BeritaPekerja.Com | Jakarta – Aksi demonstrasi terkait protes pertambangan maupun kawasan industri nikel berujung jerat hukum terhadap aktivis perempuan, Cristina Rumalatu. Aktivis lingkungan ini menerima panggilan dari Badan Reserse Kriminal Polri, Direktorat Tindak Pidana Siber, pada tanggal 27 Agustus 2024 lalu atas tuduhan pelanggaran UU Informasi dan Transaksi Elektronik (ITE).
Aksi bersama koalisi organisasi masyarakat sipil antara lain; Jaringan Advokasi Tambang (Jatam), Enter Nusantara, Front Mahasiswa Nasional, dan Serikat Pemuda Nusa Tenggara Timur untuk menyoroti dampak lingkungan dari operasi tambang, terutama banjir di Halmahera.
Sebelumnya aksi ini dipicu adanya banjir bandang di Halmahera Tengah dan Halmahera Timur 21-24 Juli 2024, dengan ketinggian air mencapai tiga meter. Banjir sampai mengisolasi dan melumpuhkan sejumlah desa di sekitar operasi IWIP. Sekitar 1.700 warga terpaksa mengungsi.
Saat aksi di depan Kantor IWIP, Letnan Jenderal (Purn.) Suaidi Marasabessy, yang juga berkantor di gedung yang sama dengan IWIP, menanggapi aksi para demonstran dengan mengatakan masalah ini telah dikoordinasikan dengan Bupati.
Pernyataan ini justru memicu kekesalan massa, yang kemudian meneriaki dengan menyebut pensiunan jenderal tak berguna.
Beberapa hari setelah aksi Kristina mendapat surat panggilan dari Bareskrim Polri dengan tuduhan pencemaran nama baik.

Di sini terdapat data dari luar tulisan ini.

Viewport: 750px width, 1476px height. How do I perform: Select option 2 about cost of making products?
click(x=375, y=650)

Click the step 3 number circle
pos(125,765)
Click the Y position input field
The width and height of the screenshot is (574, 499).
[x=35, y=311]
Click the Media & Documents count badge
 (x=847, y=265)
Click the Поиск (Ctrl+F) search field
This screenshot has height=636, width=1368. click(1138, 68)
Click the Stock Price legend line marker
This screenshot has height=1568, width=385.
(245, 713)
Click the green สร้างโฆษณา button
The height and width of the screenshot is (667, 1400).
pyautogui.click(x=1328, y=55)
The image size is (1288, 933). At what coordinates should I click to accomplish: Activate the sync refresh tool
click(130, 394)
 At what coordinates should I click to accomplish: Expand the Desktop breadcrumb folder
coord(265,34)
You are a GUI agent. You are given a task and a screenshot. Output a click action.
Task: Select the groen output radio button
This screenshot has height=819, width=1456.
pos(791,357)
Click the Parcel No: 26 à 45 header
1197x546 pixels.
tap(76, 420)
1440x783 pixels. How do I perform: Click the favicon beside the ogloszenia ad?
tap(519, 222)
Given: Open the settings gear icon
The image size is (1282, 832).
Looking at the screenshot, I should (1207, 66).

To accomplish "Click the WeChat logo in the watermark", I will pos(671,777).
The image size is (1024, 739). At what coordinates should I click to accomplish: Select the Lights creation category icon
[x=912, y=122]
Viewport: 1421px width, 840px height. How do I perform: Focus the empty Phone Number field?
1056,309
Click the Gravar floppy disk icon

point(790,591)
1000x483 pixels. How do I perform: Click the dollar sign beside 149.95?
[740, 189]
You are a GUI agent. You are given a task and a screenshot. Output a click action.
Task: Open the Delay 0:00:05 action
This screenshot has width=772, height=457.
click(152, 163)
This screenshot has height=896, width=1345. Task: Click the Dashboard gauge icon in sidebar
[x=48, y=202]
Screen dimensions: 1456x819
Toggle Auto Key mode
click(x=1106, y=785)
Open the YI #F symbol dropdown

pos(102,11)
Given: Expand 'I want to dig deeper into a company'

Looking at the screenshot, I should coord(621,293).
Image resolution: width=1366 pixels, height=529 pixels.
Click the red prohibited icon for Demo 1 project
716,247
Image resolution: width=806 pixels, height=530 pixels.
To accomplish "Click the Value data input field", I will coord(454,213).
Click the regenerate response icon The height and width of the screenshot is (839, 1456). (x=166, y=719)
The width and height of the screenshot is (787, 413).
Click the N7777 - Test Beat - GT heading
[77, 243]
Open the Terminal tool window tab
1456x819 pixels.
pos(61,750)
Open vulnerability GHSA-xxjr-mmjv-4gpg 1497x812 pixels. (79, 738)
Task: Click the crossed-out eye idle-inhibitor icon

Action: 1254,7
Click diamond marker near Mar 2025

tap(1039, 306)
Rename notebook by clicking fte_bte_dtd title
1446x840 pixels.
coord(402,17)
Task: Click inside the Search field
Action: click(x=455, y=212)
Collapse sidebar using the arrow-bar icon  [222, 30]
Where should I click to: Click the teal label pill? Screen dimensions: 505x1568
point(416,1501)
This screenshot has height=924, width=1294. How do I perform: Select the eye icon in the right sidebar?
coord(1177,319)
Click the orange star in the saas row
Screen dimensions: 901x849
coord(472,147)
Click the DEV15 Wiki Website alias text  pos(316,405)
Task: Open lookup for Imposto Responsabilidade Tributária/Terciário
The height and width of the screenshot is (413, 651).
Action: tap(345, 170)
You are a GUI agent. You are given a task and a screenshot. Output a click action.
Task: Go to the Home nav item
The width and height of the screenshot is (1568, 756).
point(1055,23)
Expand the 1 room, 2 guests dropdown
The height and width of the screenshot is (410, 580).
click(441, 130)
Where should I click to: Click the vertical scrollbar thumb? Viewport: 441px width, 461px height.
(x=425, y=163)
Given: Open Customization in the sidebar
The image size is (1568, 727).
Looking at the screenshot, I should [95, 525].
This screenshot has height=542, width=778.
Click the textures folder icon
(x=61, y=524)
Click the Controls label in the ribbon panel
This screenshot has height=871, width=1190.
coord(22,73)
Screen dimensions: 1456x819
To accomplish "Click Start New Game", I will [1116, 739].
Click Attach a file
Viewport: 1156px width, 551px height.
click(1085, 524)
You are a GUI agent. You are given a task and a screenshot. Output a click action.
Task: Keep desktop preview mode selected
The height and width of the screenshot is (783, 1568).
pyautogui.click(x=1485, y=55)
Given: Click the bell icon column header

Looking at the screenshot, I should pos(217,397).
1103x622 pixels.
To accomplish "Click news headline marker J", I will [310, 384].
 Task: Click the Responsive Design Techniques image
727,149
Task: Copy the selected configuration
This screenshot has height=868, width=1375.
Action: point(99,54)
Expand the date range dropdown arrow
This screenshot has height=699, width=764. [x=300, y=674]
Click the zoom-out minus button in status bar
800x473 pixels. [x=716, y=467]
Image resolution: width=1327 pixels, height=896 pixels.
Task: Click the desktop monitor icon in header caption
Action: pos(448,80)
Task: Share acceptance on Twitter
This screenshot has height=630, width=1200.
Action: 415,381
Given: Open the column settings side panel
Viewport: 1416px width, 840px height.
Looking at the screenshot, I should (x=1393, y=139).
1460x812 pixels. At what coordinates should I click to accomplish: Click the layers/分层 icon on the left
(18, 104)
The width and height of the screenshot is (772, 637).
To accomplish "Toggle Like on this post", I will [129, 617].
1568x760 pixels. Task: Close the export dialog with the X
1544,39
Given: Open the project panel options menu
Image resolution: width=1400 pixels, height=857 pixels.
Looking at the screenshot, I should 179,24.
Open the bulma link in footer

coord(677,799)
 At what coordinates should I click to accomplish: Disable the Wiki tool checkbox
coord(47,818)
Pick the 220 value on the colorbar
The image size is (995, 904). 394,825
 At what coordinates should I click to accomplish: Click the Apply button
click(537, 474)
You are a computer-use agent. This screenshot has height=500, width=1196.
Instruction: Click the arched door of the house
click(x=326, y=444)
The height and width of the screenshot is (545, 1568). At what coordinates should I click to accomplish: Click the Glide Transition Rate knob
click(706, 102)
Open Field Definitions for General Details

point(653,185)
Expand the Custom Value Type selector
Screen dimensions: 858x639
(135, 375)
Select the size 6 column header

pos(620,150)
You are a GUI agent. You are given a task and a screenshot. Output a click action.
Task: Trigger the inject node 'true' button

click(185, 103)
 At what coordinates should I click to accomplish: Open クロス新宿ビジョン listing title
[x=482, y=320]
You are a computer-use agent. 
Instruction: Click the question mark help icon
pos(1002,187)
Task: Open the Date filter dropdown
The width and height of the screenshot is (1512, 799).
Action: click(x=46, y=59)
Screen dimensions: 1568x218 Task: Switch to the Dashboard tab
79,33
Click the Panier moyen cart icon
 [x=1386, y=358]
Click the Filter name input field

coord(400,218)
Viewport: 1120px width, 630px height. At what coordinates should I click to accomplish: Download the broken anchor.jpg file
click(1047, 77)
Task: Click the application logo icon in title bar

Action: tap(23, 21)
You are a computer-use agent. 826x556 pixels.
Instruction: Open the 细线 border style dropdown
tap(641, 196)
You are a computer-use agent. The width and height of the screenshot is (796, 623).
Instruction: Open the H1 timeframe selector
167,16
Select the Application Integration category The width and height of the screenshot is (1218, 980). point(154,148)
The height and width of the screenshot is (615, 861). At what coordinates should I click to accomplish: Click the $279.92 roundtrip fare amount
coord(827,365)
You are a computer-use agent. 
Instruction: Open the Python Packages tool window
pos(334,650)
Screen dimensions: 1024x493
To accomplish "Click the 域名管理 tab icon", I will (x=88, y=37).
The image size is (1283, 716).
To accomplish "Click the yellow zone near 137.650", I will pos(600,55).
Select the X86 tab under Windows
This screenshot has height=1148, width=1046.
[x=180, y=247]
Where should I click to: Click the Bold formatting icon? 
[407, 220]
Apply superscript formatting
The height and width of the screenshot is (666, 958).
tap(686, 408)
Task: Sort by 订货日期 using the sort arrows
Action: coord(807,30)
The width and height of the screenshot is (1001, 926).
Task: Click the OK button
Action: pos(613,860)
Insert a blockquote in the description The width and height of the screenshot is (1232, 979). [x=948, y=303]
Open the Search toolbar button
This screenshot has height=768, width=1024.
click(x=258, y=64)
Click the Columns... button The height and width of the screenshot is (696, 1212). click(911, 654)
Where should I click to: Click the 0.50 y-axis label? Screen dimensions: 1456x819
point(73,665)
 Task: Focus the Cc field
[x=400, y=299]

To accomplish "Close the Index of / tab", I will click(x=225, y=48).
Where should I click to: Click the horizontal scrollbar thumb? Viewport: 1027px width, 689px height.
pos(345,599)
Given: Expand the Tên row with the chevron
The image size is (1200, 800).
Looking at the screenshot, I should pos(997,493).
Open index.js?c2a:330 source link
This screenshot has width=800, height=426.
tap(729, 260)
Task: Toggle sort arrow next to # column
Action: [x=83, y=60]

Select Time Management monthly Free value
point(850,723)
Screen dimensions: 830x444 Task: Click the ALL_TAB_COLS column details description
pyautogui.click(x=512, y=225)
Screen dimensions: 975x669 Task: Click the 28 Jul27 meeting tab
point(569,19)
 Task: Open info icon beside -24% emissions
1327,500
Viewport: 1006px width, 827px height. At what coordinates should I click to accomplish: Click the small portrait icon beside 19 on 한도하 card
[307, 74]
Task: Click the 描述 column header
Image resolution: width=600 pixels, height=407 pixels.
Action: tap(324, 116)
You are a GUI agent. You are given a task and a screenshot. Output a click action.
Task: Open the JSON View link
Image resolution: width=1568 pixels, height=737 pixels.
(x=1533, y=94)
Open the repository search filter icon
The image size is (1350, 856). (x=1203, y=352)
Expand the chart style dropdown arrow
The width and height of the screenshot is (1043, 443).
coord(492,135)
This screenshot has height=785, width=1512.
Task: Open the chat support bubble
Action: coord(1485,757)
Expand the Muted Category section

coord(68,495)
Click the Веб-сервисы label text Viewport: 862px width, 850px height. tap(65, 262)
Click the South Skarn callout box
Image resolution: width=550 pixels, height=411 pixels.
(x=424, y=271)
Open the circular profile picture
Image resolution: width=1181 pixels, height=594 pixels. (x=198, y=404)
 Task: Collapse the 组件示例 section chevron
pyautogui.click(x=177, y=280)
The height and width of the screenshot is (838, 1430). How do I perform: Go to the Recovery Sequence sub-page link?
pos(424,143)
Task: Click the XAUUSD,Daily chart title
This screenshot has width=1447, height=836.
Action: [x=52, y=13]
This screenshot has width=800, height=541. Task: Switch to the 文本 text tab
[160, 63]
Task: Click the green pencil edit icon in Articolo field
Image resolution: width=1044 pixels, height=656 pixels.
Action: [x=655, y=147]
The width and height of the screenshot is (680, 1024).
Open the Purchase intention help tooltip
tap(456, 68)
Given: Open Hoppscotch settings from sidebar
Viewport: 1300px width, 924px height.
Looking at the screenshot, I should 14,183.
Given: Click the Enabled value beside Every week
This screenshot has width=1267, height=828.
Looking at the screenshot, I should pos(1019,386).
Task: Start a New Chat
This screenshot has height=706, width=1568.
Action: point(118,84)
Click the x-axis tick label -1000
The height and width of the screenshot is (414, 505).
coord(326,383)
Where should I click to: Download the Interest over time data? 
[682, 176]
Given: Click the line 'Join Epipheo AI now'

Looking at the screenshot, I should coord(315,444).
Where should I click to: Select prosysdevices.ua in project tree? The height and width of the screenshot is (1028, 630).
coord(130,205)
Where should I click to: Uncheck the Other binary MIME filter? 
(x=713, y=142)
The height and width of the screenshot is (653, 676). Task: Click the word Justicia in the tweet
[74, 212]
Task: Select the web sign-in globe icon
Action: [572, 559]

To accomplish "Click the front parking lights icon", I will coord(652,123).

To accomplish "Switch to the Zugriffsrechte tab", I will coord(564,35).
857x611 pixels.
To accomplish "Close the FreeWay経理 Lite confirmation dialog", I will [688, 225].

Pada panggilan pertama tidak disertakan dengan keterangan pelapor sehingga dinilai cacat formil.
Presidium Gerakan Kemasyarakatan Pengurus Pusat PMKRI, Raymundus Yoseph Megu berpendapat bahwa laporan terhadap Cristina merupakan pembungkaman terhadap aktivis.
“Apa yang telah disampaikan Kristina dan kawan- kawan merupakan hal yang wajar seperti demonstaran pada umumnya, namun laporan yang dialamatkan kepada Kristina sepertinya sudah merupakan pembungkaman terhadap aktivis,” ujar Raymundus kepada Berita pekerja.Com, Kamis, 12/09/2024.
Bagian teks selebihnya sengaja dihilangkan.